+++ Source text

# CA?



## redleif (Jul 8, 2008)

What would be the best ca to use in ca/blo finish thin,medium,or thick? Thanks.


----------



## markgum (Jul 8, 2008)

I use 2 coats of thin after applying blo.  then 3 to 4 coats of thick.


----------



## JayDevin (Jul 8, 2008)

the answer is yes....
you can use all three...depends on the wood etc....
x amt of thin   then x amt of med or thick...


----------



## redfishsc (Jul 9, 2008)

The rare time I use a CA finish, I use whatever is handy. Personally I prefer the thin. 

I soak a portion of the Viva paper towel with BLO, and with lathe on the lowest setting (500 for mine, sadly) I drip/sprinkle the CA onto the blank while smoothing it out with the blo-pad. Both the bottle of CA (over the blank) and the paper towel (rubbing the blank) move along the length of the blank, with the CA just a bit ahead of the paper towel to allow the blo-spot to grab the CA and smooth it out.

I typically get a nice, satin finish that way. Usually do 2-4 coats, I don't like heavy ca finishes.


----------



## redleif (Jul 13, 2008)

Thanks for the info.


----------



## loglugger (Jul 13, 2008)

I use med or thick when the weather is dry and thin when it is raining.


----------



## rherrell (Jul 13, 2008)

Hey Bob, if you come out of the rain you can use medium all the time![}]


----------



## loglugger (Jul 13, 2008)

> _Originally posted by rherrell_
> 
> Hey Bob, if you come out of the rain you can use medium all the time![}]



That takes many smarts.


----------



## dcavazos (Jul 16, 2008)

BLO as a Finish

In order to have the best result preparation and time it needed in order to apply the BLO finish to any wood pen.

This is just an abstract of the way that I do the finish on my pens and I will have a full article and instructions in a near future to share this application

After the pen is finish (live the diameter a little thick than the bushings) proceed with the following sanding sequence 100-120-220-320-400-600-800-0000 then the 0000 Steel wool (if you have 800 and 0000 sandpaper available)

Stop the lathe and remove the bushings; Using pain tape mask the bushings to prevent the CA glue to damage the diameter of the bushings

Set the mandrel with the blanks and masked bushings.

Cut a paper towel and make an shape it into a rectangular shape about 1 inch and the length will be the length of the paper towel

Turn on the lathe and apply a thin coat of the BLO (with no CA glue) into the pen; this will eliminate the dust and will prepare the pen for the BLO/CA Glue

Reduce the speed of the lathe, wet the paper towel and apply the BLO to the pen blank
Then apply the CA Glue and increase the speed of the lathe. Move the paper towel form one end to the other end of the pen blank.

++++++
+++ Provided records

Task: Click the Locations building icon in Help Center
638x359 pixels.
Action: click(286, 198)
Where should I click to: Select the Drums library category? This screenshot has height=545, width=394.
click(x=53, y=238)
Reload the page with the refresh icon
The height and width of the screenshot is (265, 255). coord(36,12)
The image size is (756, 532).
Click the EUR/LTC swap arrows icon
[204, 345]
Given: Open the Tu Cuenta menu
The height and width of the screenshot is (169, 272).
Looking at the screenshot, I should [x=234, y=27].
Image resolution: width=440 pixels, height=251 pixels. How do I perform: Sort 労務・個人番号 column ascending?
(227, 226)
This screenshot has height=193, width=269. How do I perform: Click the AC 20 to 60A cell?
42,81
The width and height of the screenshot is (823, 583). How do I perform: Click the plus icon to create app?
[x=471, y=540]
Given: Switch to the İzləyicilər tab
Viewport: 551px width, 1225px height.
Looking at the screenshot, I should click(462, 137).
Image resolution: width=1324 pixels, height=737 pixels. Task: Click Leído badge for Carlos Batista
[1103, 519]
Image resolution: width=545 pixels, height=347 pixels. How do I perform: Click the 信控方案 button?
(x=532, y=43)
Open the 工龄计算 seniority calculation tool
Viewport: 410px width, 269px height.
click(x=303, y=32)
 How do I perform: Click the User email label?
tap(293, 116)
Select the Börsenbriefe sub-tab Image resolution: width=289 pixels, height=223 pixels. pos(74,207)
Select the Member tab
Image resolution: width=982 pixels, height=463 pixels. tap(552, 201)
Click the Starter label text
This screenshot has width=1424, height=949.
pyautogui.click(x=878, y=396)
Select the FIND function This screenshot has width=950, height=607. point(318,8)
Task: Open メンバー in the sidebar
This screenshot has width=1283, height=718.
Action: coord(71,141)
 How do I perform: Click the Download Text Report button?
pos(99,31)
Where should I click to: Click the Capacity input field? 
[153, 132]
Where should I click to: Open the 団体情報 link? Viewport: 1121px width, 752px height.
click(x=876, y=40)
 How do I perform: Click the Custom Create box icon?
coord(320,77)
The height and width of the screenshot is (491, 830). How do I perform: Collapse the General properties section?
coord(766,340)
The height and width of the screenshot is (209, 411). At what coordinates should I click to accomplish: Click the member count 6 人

++++++

Work to do –
**a)** Can you sum up the CA/BLO finish thread in two sentences?
**b)** Could you write the next part of the CA/BLO finish thread, picking up right after its final sentence?
None of this data is needed.

Results of the tasks –
**a)** In the CA/BLO finish thread, redleif asks whether thin, medium or thick CA works best, and the replies vary: markgum uses two coats of thin and then three to four of thick, JayDevin says all three work depending on the wood, redfishsc prefers thin for a satin finish, and loglugger chooses by the weather. dcavazos then outlines a BLO/CA method that sands through progressively finer grits to steel wool, masks the bushings with tape, wipes on BLO with a paper towel, and adds CA glue while moving the towel along the blank.

**b)**
After 30-45 seconds you will feel that the paper towel is hot and that the glue is hard. Reduce the speed of the lathe and do the same procedure to the other blank

My recommendation is that after 2 or three coats of the BLO/CA Glue sand the blanks using 0000 Steel wool with a light touch of BLO Oil

Another recommendation is that the amount of coats be an impair number (3,5,7) and every 2 coats sand the blanks using the steel wool with oil

My next step is to buff the blanks using the 2 PPP (Perfect Pen Polish) First the Dark, No Gloss and then the High Gloss 

I leave the lathe running for 3-5 minutes in so the glue can be dry and hard; some times I use the hot air gun just for 30-45 seconds (cracks on the CA Glue my appear)

The no gloss PPP is apply direct to the blanks on the lathe and also to the buffing wheel;
I use a pair of buffing disks to clear pens and another for dark pens (another for acrylics)

My buffing procedure is to use the outer perimeter of the wheel; I start with the left side wheel and I move the mandrel from top to bottom and also moving my mandrel 360 degrees.

After 3 to 4 full turns, I apply the high gloss PPP to the other disk and I use the outer perimeter (the right side) 3-4 times (same as the left no gloss side)

When the pen is ready for assembly, I remove the blanks from the mandrel and I use the
Lateral face of the buffing wheel to remove any CA/BLO or PPP form the edge of the pen this procedure makes a perfect cleaning to the face of the pen and this will prevent gaps or bad assemblies of the pen components

No Friction polish is needed the high gloss will remain and will be better than the oily finish of the friction polish

Send me an email so I can send the PDF file with pictures of this application
And also send me your comments


----------



## gerryr (Jul 22, 2008)

Are you trying to see how many times you can post this, even when the original topic is not even about BLO?  It's starting to look like spam.


----------



## MrPukaShell (Jul 28, 2008)

I use the medium myself.  Here is a guy on youtube and he uses the thick so I guess it is whatever you like.  http://www.youtube.com/watch?v=pBTbCOL4npg&feature=related  Give it a look, this is the method I pretty much follow

Safe Turning............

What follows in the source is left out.